Nothing but the lines from the one with "Open the Fujifilm X-A1 camera dropdown" down to the one with "Task: Click the Shopify logo in top bar" should be returned, exactly and with both ends included, from the material below.
·····
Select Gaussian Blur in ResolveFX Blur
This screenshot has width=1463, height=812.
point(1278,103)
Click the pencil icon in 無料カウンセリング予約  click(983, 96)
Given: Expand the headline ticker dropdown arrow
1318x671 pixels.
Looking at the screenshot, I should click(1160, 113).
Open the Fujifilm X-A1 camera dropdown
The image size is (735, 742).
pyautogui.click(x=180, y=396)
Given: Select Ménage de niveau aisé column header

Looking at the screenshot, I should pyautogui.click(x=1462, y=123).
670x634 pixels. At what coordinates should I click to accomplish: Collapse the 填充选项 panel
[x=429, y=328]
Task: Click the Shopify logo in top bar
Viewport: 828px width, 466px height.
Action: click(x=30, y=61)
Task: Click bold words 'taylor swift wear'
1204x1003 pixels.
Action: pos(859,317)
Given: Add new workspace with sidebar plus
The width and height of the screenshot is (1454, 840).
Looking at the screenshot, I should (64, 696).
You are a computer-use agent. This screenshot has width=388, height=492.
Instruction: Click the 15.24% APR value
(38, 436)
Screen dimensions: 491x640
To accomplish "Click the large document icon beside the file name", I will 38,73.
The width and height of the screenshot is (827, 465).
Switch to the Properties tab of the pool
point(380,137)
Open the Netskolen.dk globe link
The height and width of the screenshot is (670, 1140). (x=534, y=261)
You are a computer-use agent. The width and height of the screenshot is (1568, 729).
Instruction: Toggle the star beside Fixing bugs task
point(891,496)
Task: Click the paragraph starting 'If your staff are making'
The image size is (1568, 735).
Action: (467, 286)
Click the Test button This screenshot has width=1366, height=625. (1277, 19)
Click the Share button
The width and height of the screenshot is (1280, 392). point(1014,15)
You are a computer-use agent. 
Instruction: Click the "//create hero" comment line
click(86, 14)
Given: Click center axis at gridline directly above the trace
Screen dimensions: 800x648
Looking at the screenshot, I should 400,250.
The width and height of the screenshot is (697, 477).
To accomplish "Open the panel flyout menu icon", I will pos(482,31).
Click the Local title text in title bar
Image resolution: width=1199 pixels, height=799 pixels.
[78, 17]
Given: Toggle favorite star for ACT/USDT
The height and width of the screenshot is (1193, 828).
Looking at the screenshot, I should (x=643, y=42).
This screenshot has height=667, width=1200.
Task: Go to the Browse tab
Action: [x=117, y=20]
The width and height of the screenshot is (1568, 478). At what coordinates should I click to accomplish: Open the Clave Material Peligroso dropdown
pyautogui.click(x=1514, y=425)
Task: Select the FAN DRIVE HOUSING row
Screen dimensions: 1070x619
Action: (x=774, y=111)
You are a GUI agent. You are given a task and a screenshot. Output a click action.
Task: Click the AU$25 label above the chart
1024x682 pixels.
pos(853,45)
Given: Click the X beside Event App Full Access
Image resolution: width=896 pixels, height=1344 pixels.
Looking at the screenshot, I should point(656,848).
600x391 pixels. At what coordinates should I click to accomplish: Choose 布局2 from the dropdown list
·····
[Response]:
Open the Fujifilm X-A1 camera dropdown
The image size is (735, 742).
pyautogui.click(x=180, y=396)
Given: Select Ménage de niveau aisé column header

Looking at the screenshot, I should pyautogui.click(x=1462, y=123).
670x634 pixels. At what coordinates should I click to accomplish: Collapse the 填充选项 panel
[x=429, y=328]
Task: Click the Shopify logo in top bar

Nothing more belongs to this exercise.